Arena fina y aguas tranquilas en la Costa Brava
Con varios kilómetros de longitud, la playa de Roses ofrece un marco excelente para el baño. Su arena fina y sus aguas claras, que cubren poco durante varios metros, permiten que los niños jueguen con total seguridad. En verano, servicios como el alquiler de hamacas y sombrillas facilitan la jornada junto al mar. El agua suele estar tranquila, protegida por la bahía que limita las olas y las corrientes.
Deportes náuticos y ocio
Roses es conocida por su amplia oferta de actividades acuáticas. En la propia playa se puede alquilar una tabla de paddle surf, un kayak o iniciarse en la tabla de windsurf. Más allá de la costa, diversas excursiones en barco permiten explorar las calas vírgenes del Cabo de Creus. Para quienes buscan emociones fuertes, varios centros ofrecen sesiones de moto de agua o paravelismo con una vista privilegiada de la bahía.
Un paseo agradable junto al mar
El frente marítimo de Roses cuenta con un paseo peatonal que recorre toda la playa. Bordeado de palmeras, permite llegar hasta el puerto o hacer una parada en alguno de sus numerosos bares y restaurantes. Al caer la tarde, la zona cobra vida con terrazas donde disfrutar de especialidades locales como la paella y los frutos del mar.

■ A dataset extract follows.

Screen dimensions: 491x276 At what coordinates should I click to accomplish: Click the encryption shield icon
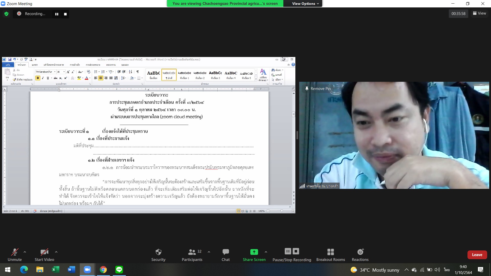(x=6, y=14)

La playa de Roses en la Costa Brava es una playa típica de la región.
Fuera de temporada, es realmente agradable y permite disfrutar del paisaje y de un buen paseo junto al mar, aunque haya mucho hormigón y edificios en los alrededores.
En cambio, en plena temporada, la playa está muy concurrida y resulta bastante menos agradable.